Pick n Pay’s shares dive 9% as it sells less after cutting promotional spending amid high operational costs

Pick n Pay says total diesel costs to run generators for the four-month period of March to June was R300 million. Photo: Simphiwe Mbokazi/ African News Agency (ANA)

Pick n Pay says total diesel costs to run generators for the four-month period of March to June was R300 million. Photo: Simphiwe Mbokazi/ African News Agency (ANA)

Published Jul 20, 2023

Share

Pick n Pay’s shares took an almost 9% nose dive yesterday as it reported a decline in sales for the 20 weeks ended July 16, 2022 as it cut promotional spending amid high operating cost pressures due to load shedding.

The shares fell to an intraday low of R34.80 and have decreased by 38.33% in the past six months.

In its trading statement, released yesterday, the retailer said Pick n Pay SA sales declined 0.3%, 0.0% like-for-like. The slower sales momentum relative to the 3.2% reported for the second half of the 2023 financial year, was a consequence of reduced promotional activity during the period as Pick n Pay managed the impact of extraordinary operating cost pressures caused by elevated load shedding.

It said total diesel costs to run generators for the four-month period of March to June was R300 million and estimated net incremental energy costs were approximately R165m, potentially annualising to R250m for the first half of the 2024 financial year.

Its sales covering the 20-week period from February 27, 2023, to July 16, 2023, increased by 4.8%.

Pick n Pay flagged that South Africa sales growth for this period was 4.4%, 0.9% like-for-like, while the group's Rest of Africa segment sales increased 15.9%, 12.0% on a constant currency basis.

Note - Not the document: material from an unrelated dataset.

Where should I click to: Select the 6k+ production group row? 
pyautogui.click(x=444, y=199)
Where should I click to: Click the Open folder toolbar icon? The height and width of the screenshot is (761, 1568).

“Sales performance within Pick n Pay SA was muted as the group strove to contain the margin impact of load shedding costs,” it said.

Clothing sales in stand-alone stores grew 10.9%, while group liquor sales for the period grew 9.8%. Online sales growth for the period was 75.3%, sustaining the strong online sales growth momentum reported for the 2023 financial year.

Pick n Pay said its South Africa sales growth for the period was constrained by a slow performance from Pick n Pay, while Boxer sales accelerated moderately from the 14.4% reported for the second half of the 2023 financial year.

“Boxer SA sales growth was 15.4%, 3.0% like-for-like. Boxer continued to deliver strong sales growth, despite the high base,” it said.

According to the group, pro forma earnings exclude all non-cash hyperinflation gains and losses related to the group’s TM business in Zimbabwe, and in the 2023 financial year excluded R145.2m, R104.5m net of tax, of business interruption insurance proceeds received and accounted for in financial year 20223, but relating to financial year 2022.

“The constant currency sales growth information contained in this announcement has been presented to illustrate the impact of changes in the group’s major foreign currencies – namely the Zambian kwacha and the Botswana pula – on the sales growth of its Rest of Africa segment,” it said.

Looking ahead, Pick n Pay said the management expected the second half of the 2024 financial year earnings outlook to be materially stronger than the first half of 2024, as a result of more supportive earnings seasonality, net incremental energy cost growth to be relatively low, given the high second half of 2024 base, non-repeat of supply chain cost duplication, and efficiency gains from the first half of 2024 Project Future initiatives beginning to contribute.

Market analyst Simon Brown (@SimonPB) tweeted, “Pick n Pay SA sales declined 0.3% (0.0% like-for-like) while ‘internal selling price inflation’ was 9.5%, so they went backwards at a fairly alarming rate.”

Market analyst The Finance Ghost (@FinanceGhost) tweeted, “Pick n Pay will report a loss for the interim period. Big once-offs, but the reality is that load shedding is smashing any retailers that aren’t efficient. Pick n Pay’s strategic improvements are highly necessary, but they took too long to happen. The core business is hurting.”